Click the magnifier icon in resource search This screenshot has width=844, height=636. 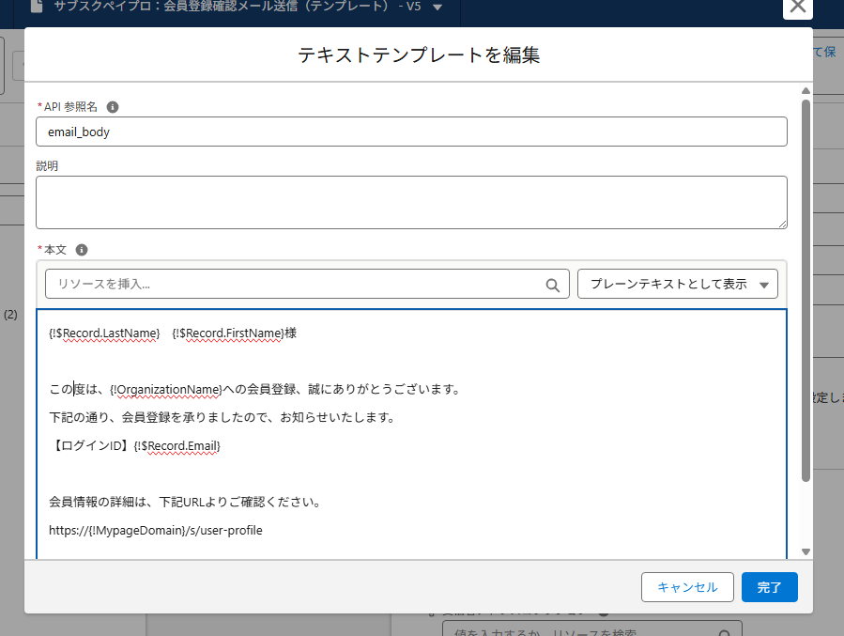[553, 285]
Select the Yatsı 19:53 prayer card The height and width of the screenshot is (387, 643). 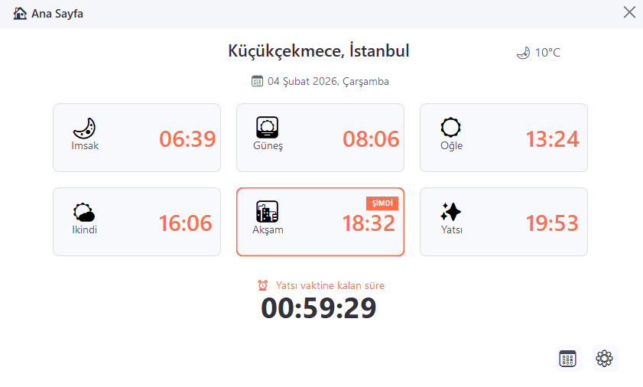(x=504, y=222)
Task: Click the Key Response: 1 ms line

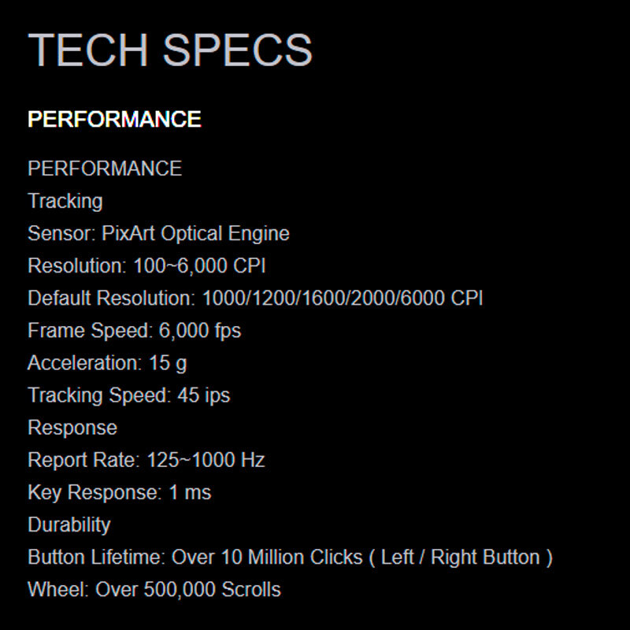Action: [x=120, y=493]
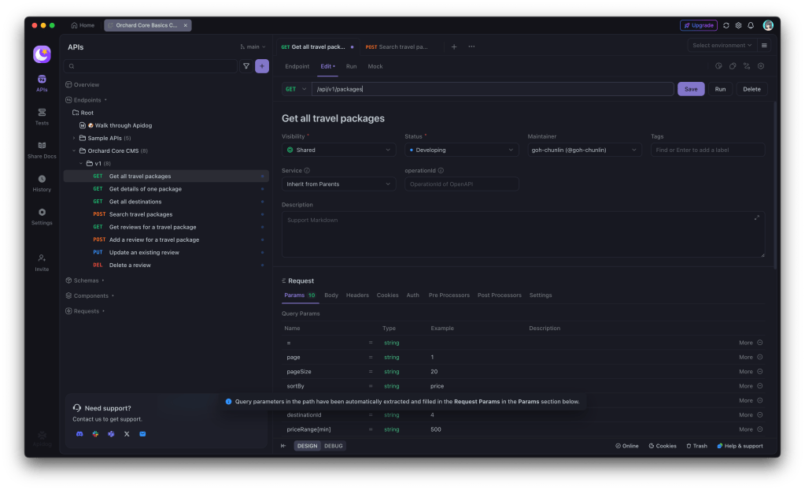Image resolution: width=805 pixels, height=490 pixels.
Task: Click the purple plus add button
Action: point(262,66)
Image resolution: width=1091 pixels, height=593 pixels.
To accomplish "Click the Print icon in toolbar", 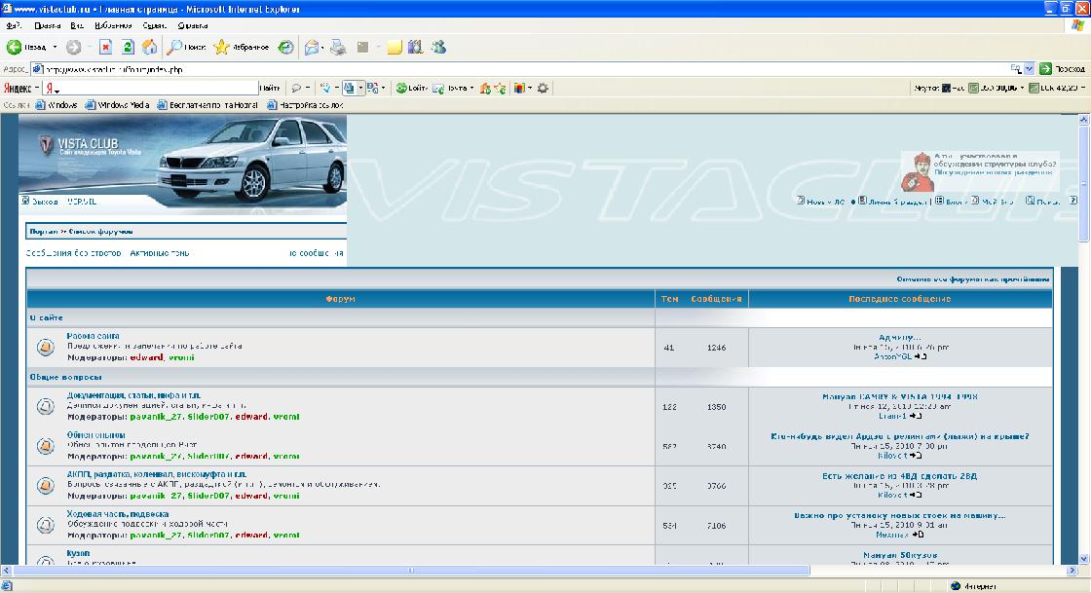I will tap(338, 47).
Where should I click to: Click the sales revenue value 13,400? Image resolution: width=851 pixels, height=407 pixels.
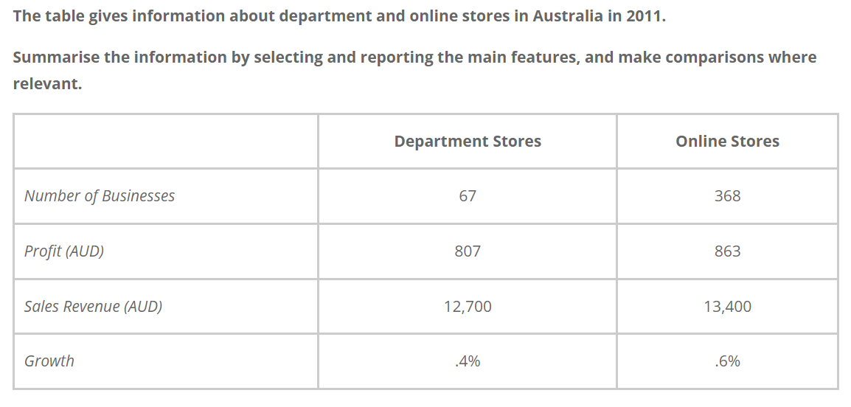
+ + + + + + +
* _AUFGABENSTELLUNG_:
Finde alle Zeilen oben, in denen das Wort „Task“ vorkommt, und schreib sie ab.

* _ANTWORT_:
Task: Click the Key Response: 1 ms line
Task: Click the purple plus add button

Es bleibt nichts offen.